Last year, it was a trip to the border. This year, it was a trek to Guatemala. Both well-intentioned, genuinely interesting Discovery Week trips for the Class of 2025. Both were quietly canceled by administration due to a lack of interest, and thus a lack of funding.

The two ill-fated trips boasted many similarities. They had focuses on the Latin American world. They were notably closer in distance to Westridge than any other trip. They were many students’ last choice. And they were priced equally with the other more popular trip options.
As a student who has participated in Westridge’s incredibly intentional Spanish curriculum, a program that goes beyond just learning a language, I wasn’t turned off by the content of trips. Truly, both offered valuable lessons and learning opportunities, whether it be about the dire state of immigration at our southern border or the culture and life of Guatemalan women.
What is frustrating about these trips though, and the ultimate deterrent for many students to sign up and agree to pay, is the cost. For two years in a row, these trips were closer in distance than any other offered trip. The Border trip did not even require a flight. There is simply no justification for the cost in comparison to the experience.
Under Discovery Week’s current financial framework, the truth is that the Westridge Upper School administration has set these trips up for failure. How can a $4,150 trip to Guatemala, a country on the same continent as the United States, compete with a $4,150 trip to Japan or Namibia? It can’t. And it doesn’t, which is why the trip, like last year’s Border trip, was cancelled.
The last time I wrote about Discovery Week was in 2023, and I felt like steam was coming out of my ears. I was that mad at the inequity of choice and cost.
This year, I couldn’t help but feel similarly.
Now, I will give credit where credit is due. With an entirely new Upper School administration, I had little hopes for what Discovery Week would look like. But, to her credit, Ms. Kerri Epps, Assistant Director of Upper School, and her team really did a decent job with the Discovery Week’s rollout. Communication was punctual and clear, and the ranking system did feel like an improvement from the hunger games of fighting for your top-choice trip on SignUpGenius.
While I could point out the nebulous pricing for senior trips or the seemingly random way underclassmen were assigned trips (which is another story in itself; see editors Tekle and Rebecca’s article), I want to focus on a systemic issue no one really knows how to address.
And that is the cost. With all grade-level trips priced the same, students should expect the same value for their dollar. I mean, in this economy? It’s only fair.
I’m not even sure I know the right solution. I believe in equity. I believe every student at Westridge should be able to go on the Discovery Week trip they want to go on—and I believe that price should not be a barrier.

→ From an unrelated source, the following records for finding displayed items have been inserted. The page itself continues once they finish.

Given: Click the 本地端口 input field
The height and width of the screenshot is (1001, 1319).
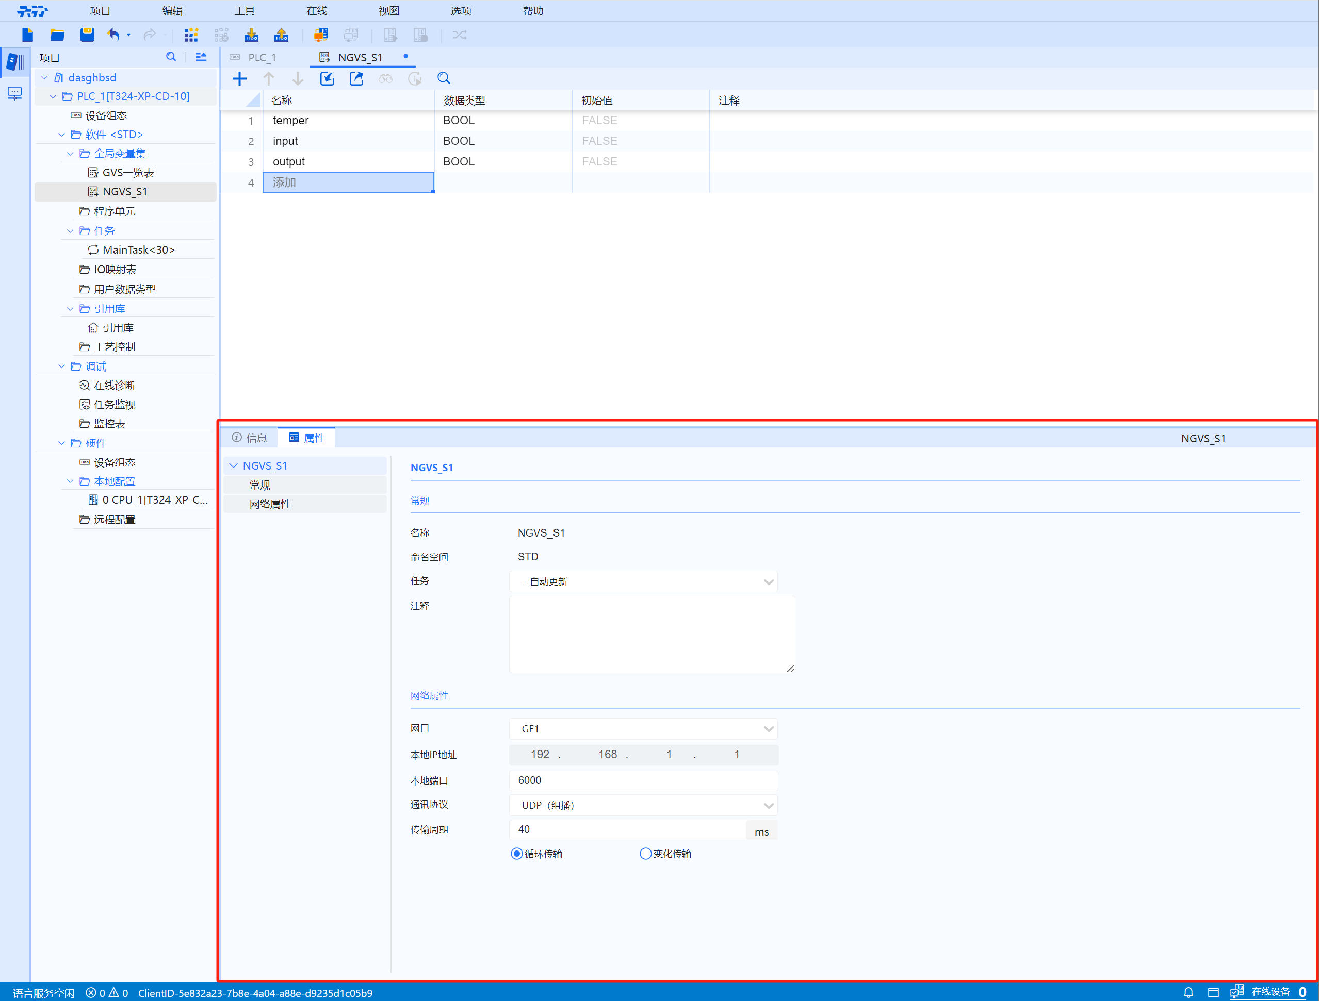Looking at the screenshot, I should pos(643,781).
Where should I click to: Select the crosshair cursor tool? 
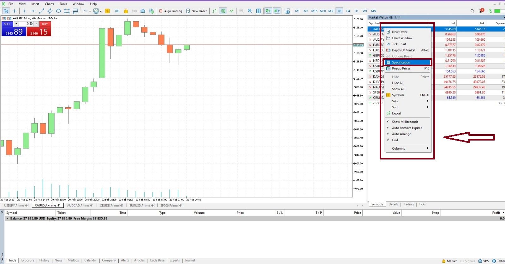click(15, 11)
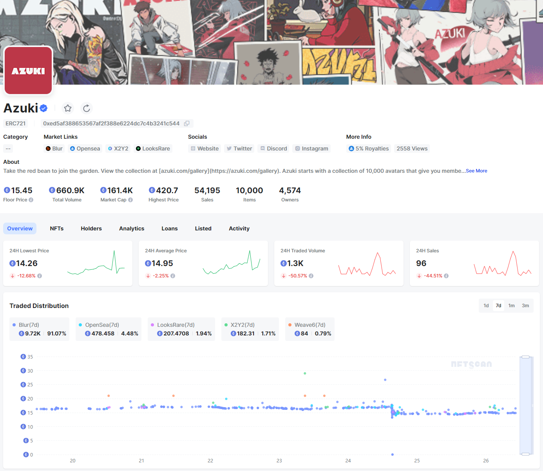The image size is (543, 471).
Task: Open the Blur market link
Action: click(54, 149)
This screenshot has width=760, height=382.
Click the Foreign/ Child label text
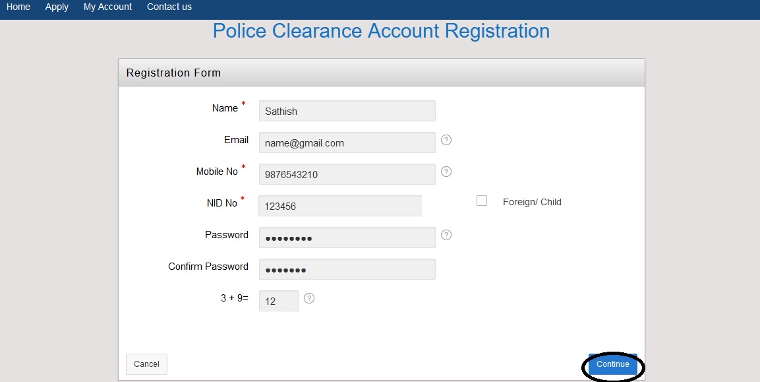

Since Discovery Week’s launch in 2023, international trips prices for seniors have increased by 38.3%. Not to mention the flat 50% increase for domestic trips. The nation’s inflation, on the other hand, has only increased by around 6%. Regardless of any justification, these dire, year-over-year price increases cannot be ignored.
Our current system pits trips against each other because of their equal price, so the trip’s perceived value is the first thing that comes to many students’ minds. How can I win Discovery Week? Well, you win by picking the trip that is most valuable to you, and distance is the defining factor in many people’s choices.
How hard is it to get to this country without Westridge’s support and supervision? How much do plane tickets cost? In short, how expensive and unique is this trip?
For out-of-North-America trips to countries like Namibia, Japan, and Chile, the answers to these hypotheticals in my peers’ minds and my own are a lot more positive and optimistic. Unfortunately, administration fails to recognize what is painfully obvious to Westridge students and families.
Guatemala’s proximity disqualifies its merits as a unique trip and educational experience. I can get there more quickly than I can to my grandparents who live in Washington D.C. A two-stop flight during the approximate dates of Discovery Week went for less than $400 the last time I looked. Namibia on the other hand? If any parent wanted to follow their child to the African country it would be almost $2,000 for a roundtrip ticket.


You also can’t expect parents, some of whom are already paying almost $50,000 a year in tuition and fees, to be jumping for joy to pay for their student’s third choice trip.
Discovery Week is an invaluable experience, one that not many other students have the privilege to attend. I truly am jumping at the opportunity to visit Chile in two weeks, as much as I still do have qualms about the pricing.
This is a program I want to love. “Interim”—what was previously the form of Discovery Week—was a selling point of Westridge to me when I applied here for sixth grade.
Next year, our school needs to take a step back, look around, and see what its community wants. Let’s not replicate our same mistakes. Let’s not have to cancel trips “due to financial restrictions related to the smaller nature of this year’s trip,” as Director of Upper School Dr. Melanie Arias wrote to those signed up to visit Guatemala.
In an expensive world, bang for your buck is all that most are looking for. That has to be recognized. That has to be represented in trip offerings.